Las autoridades de Brasil afirmaron que han comenzado a retomar el control del territorio indígena Yanomami, con el inicio de la expulsión de los miles de mineros ilegales que operan en la zona. El operativo sucede en el contexto de una crisis sanitaria, alimentaria y de seguridad en el pueblo yanomami producto de las invasiones a su territorio. Escucha el informe del corresponsal de SBS Spanish en Latinoamérica, Wilfredo Salamanca.
Sinopsis
Miles de mineros empezaron a huir de la reserva yanomami después de que el presidente Luiz Inácio Lula da Silva ordenara la semana pasada una zona de exclusión del espacio aéreo, impidiendo la circulación de las avionetas que usan para transportar comida y suministros.
Algunos están emprendiendo la extenuante travesía a pie.

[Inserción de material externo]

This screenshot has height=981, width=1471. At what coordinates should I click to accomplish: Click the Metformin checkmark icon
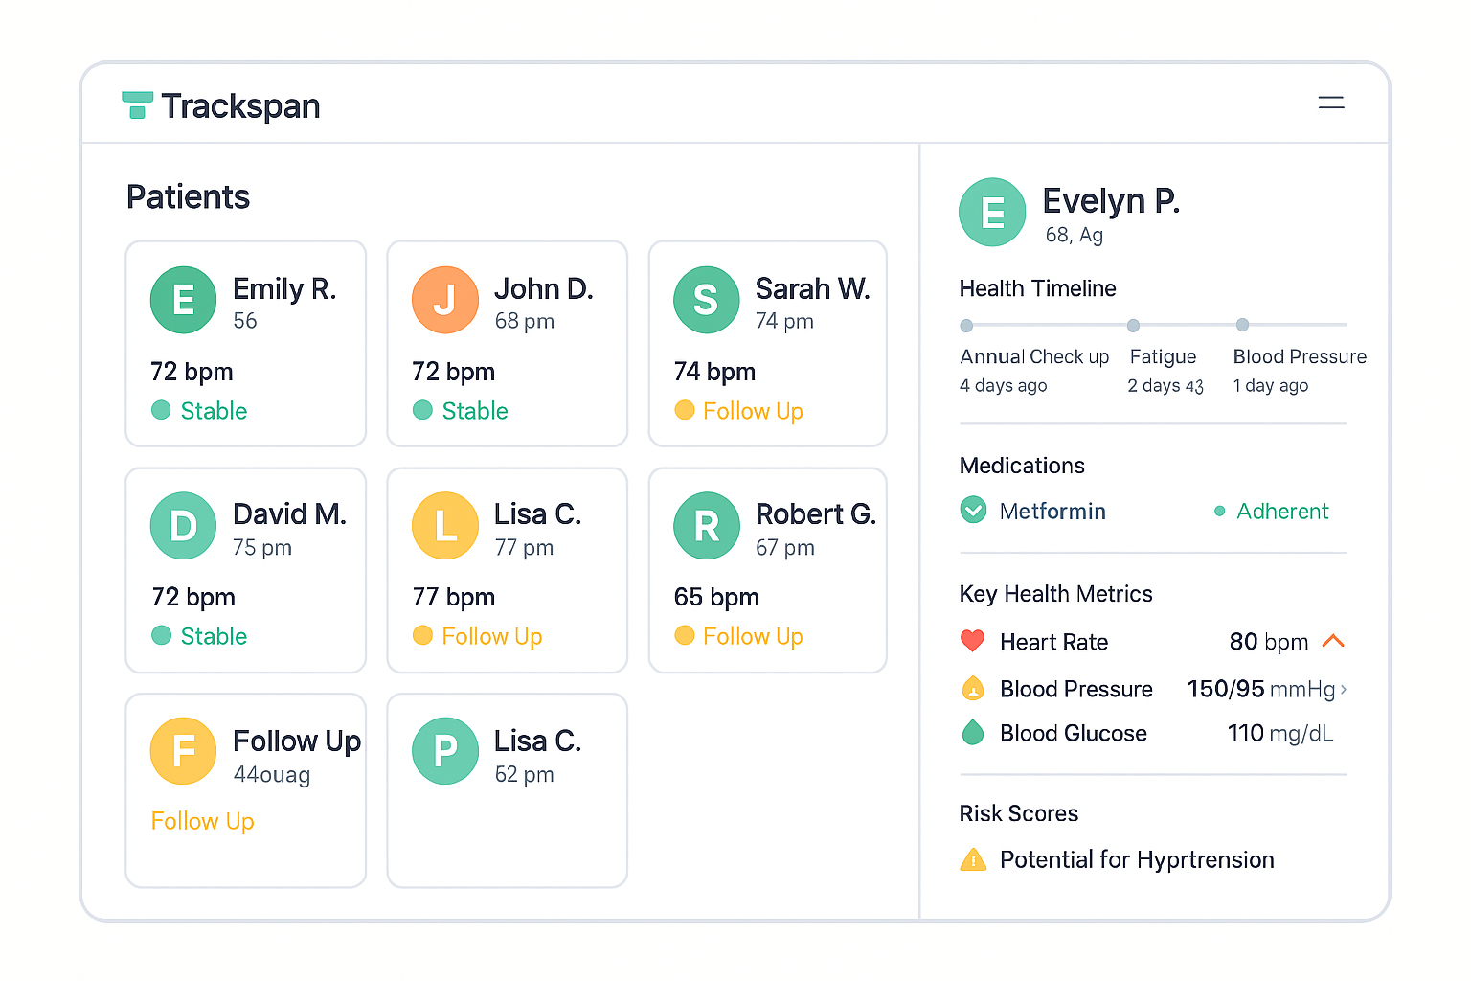pos(973,511)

Otros, por el río Uraricoera, apiñados en barcos largos y angostos, a veces con hasta 30 pasajeros.
El ministro de Justicia, Flavio Dino, afirmó el lunes que el gobierno está desplegando más de 500 policías y soldados para expulsar a los mineros, junto a sus cocineras, prostitutas, y otros grupos atraídos hasta la selva por la fiebre del oro.
Las autoridades esperan que para el momento en que la policía empiece a desalojarlos por la fuerza, "por lo menos el 80%" de los 15.000 invasores haya salido por su cuenta.

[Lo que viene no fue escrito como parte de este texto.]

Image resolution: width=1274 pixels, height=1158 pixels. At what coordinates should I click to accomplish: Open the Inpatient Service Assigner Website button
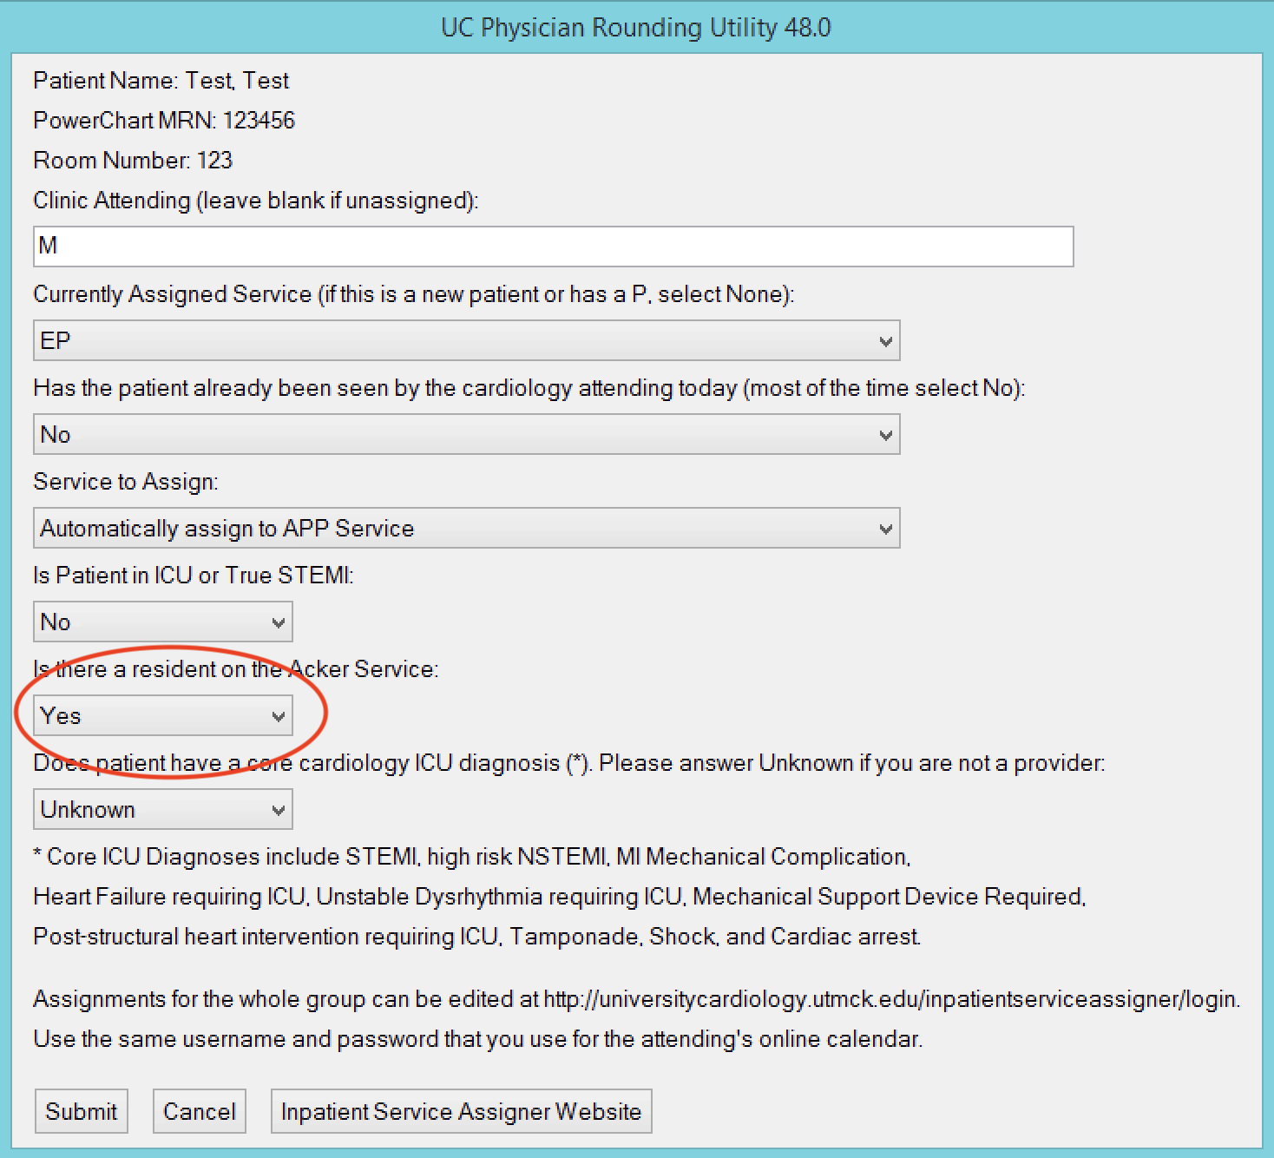coord(461,1112)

Como primer paso, la agencia ambiental Ibama informó el miércoles que empezó a destruir bienes confiscados en las minas, incluyendo un helicóptero, una avioneta y una excavadora.
A la vez, la Policía Militar de Roraima lanzó la llamada "Operación Éxodo", para "intensificar" su presencia y prevenir "trastornos" con la población local durante la huida de los "garimpeiros".
La reserva yanomami, mayor territorio indígena de Brasil, es una de las varias reservas que sufrió una entrada masiva de mineros durante el gobierno del expresidente ultraderechista Jair Bolsonaro (2019-2022), a quien los ambientalistas acusan de fomentar las invasiones.
La Policía Federal abrió en enero una investigación por posible "genocidio" contra los yanomami tras la publicación de un informe oficial que dio cuenta de la muerte de un centenar de niños menores de cinco años el año pasado por desnutrición y otras causas.